EWB Challenge Floating Land Project 7.6.1 Organisations........................................................................................53 7.6.2 Distribution...........................................................................................53 7.7 Chapter Overview..............................................................................................54 8 Conclusions..................................................................................................................55 9 References.....................................................................................................................57 10 Glossary of Terms.......................................................................................................59

EWB Challenge Floating Land Project

1 Introduction
The purpose of this report is to provide Engineers Without Borders with a feasible way for Cambodians who live in floating houses on the Tonle Sap to supply their families with healthy food by creating floating vegetable gardens. It also aims to provide a dock for floating houses to moor to so as to stabilise the houses, which gives some protection from the violent storms, and builds a sense of community amongst the refugees and marginalised Cambodians. Our solution is explained in detail on the following pages. Different approaches have been looked at and our reasons for choosing the final design over the alternatives have been explained. Our priorities have been to achieve the most affordable, effective, safe and sustainable option. By designing our project to fit the community in the Tonle Sap we hope Cambodians will take this project on as their own. The floating docks have been designed so local Cambodians can be taught how to make and maintain these floating gardens themselves, giving them an opportunity to help themselves get out of poverty. This report explains the value, both short and long term, of having these floating docks that can grow vegetables. This report aims to predict the economic, social, environmental, cultural and political implications our project will have on Khmer society as accurately as possible with the resources available to us.
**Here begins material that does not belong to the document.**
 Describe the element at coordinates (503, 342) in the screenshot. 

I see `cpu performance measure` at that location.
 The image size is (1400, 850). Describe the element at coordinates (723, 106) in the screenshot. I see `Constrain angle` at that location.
This is based on our research through books, websites, interviews and other sources. Few places around the world have floating land in place. None of the techniques we found elsewhere fitted culturally or economically into Khmer society so our design is based on similar projects but is necessary because no other project could work in place of ours. The aim of this report is to get aid organisations who already work in the Tonle Sap area to read it and look at the possibility of funding the project so that the project can be put into action.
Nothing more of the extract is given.